Operazione Colomba, il corpo di pace della Comunità Giovanni XXIII, è l’unico gruppo internazionale che vive all’interno di un campo profughi. Sono presenti in diverse zone di conflitto, in Colombia, Palestina, Albania e dal 2013 anche in Libano, vivendo accanto ai rifugiati siriani.
All’inizio nessuno dei rifugiati credeva che fossero volontari. Non potevano credere che ci fossero persone disposte a vivere come loro all’interno di un campo profughi. Poi con il tempo si è instaurato un rapporto di fiducia e di amicizia.
“QUESTA LA CHIAMI VITA? – ESCLAMA FILAL, UN ALTRO PROFUGO SIRIANO CHE VIVE NEL CAMPO DI TEL AABBAS DA DUE ANNI E MEZZO, ANCHE LUI DI HOMS – NON SO NEMMENO COME FANNO LORO A VIVERE COME NOI. NESSUN ESSERE UMANO SCEGLIEREBBE DI FARLO”.

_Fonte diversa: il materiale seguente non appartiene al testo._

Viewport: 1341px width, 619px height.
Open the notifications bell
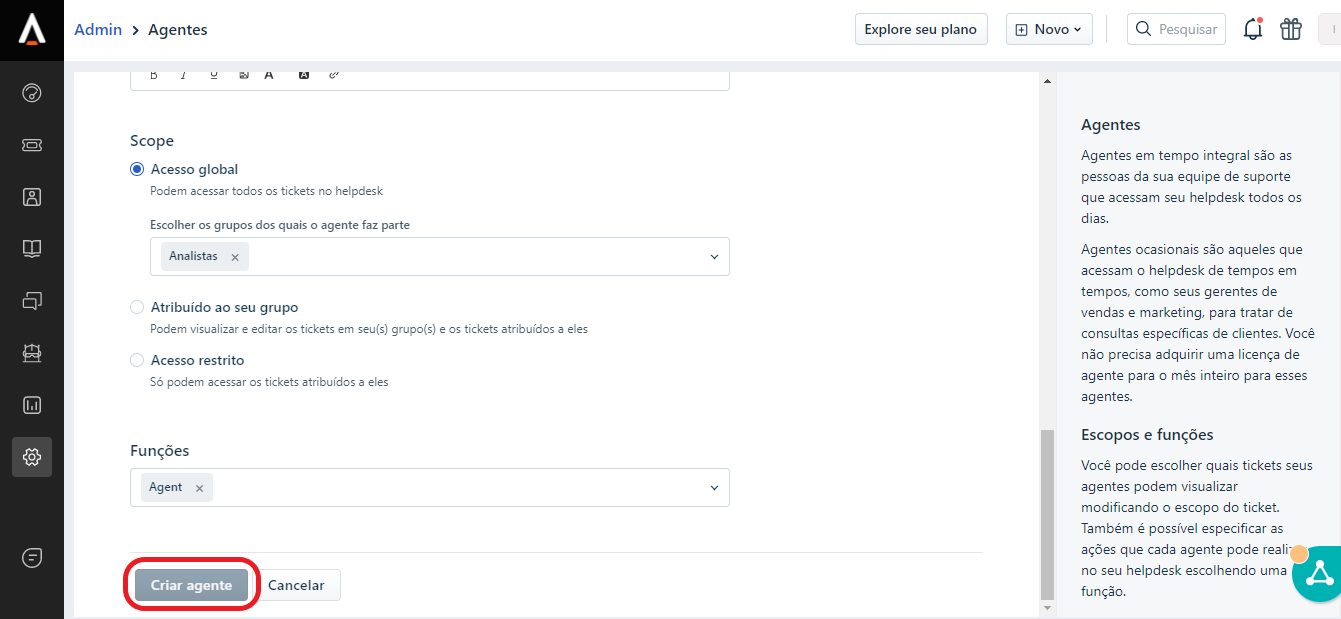tap(1252, 30)
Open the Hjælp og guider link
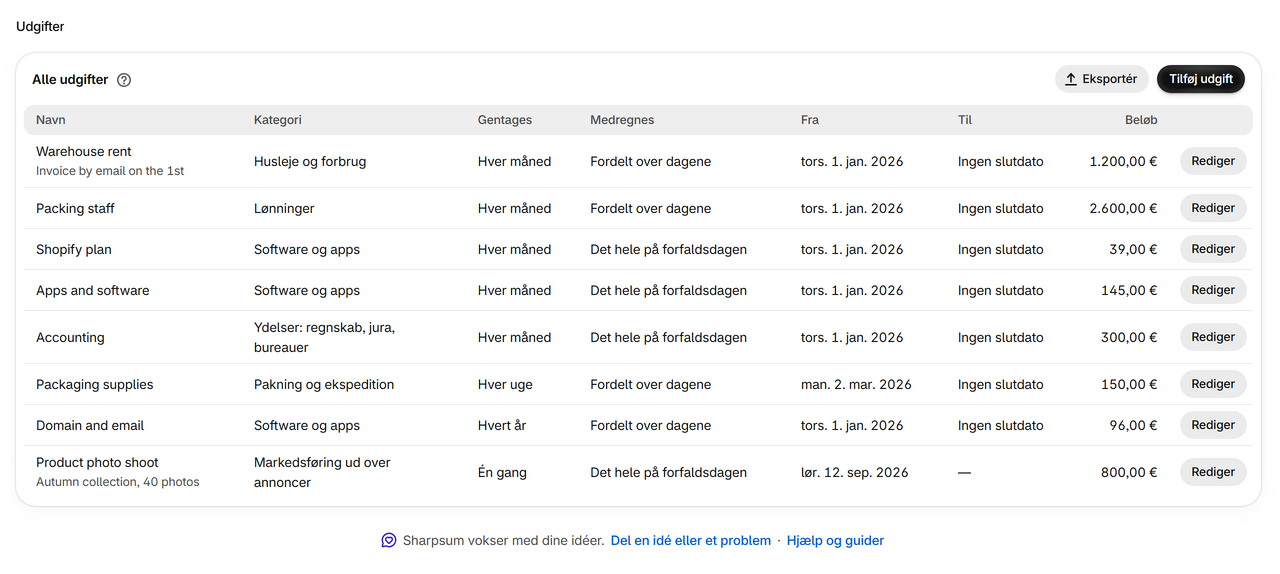 (835, 540)
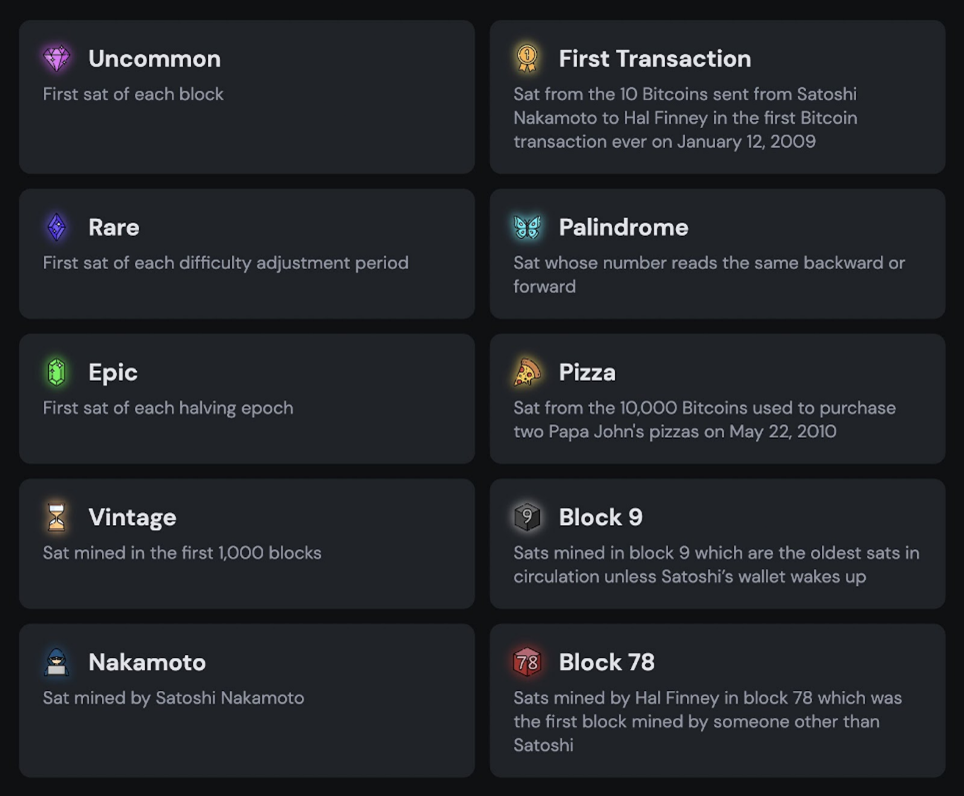
Task: Click the Block 9 description text
Action: (x=716, y=564)
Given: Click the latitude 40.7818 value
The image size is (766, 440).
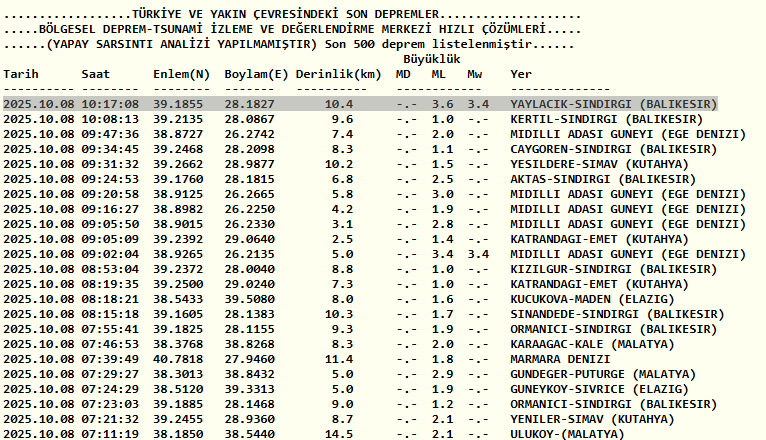Looking at the screenshot, I should [x=178, y=359].
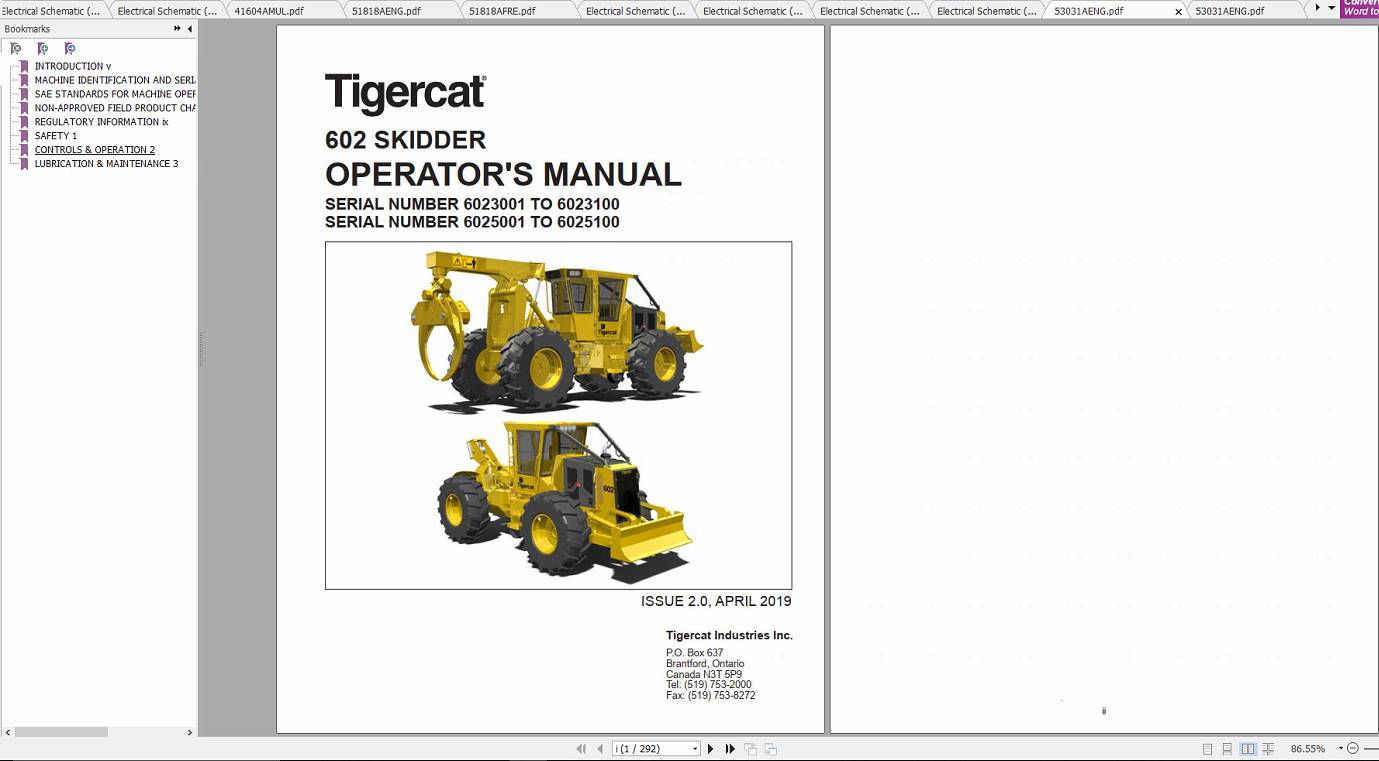Screen dimensions: 1379x761
Task: Click the go-to-next-bookmark icon
Action: coord(70,48)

Filal vuole solo tornare in Siria nella sua casa ma è consapevole che questo non avverrà. Nella sua testa c’è solo la voglia di andare via dal campo e provare ad arrivare in Europa per dare un futuro ai suoi figli.
“Per noi va bene andare da qualsiasi parte, non importa dove ma vogliamo lasciare il Libano e questa tenda”.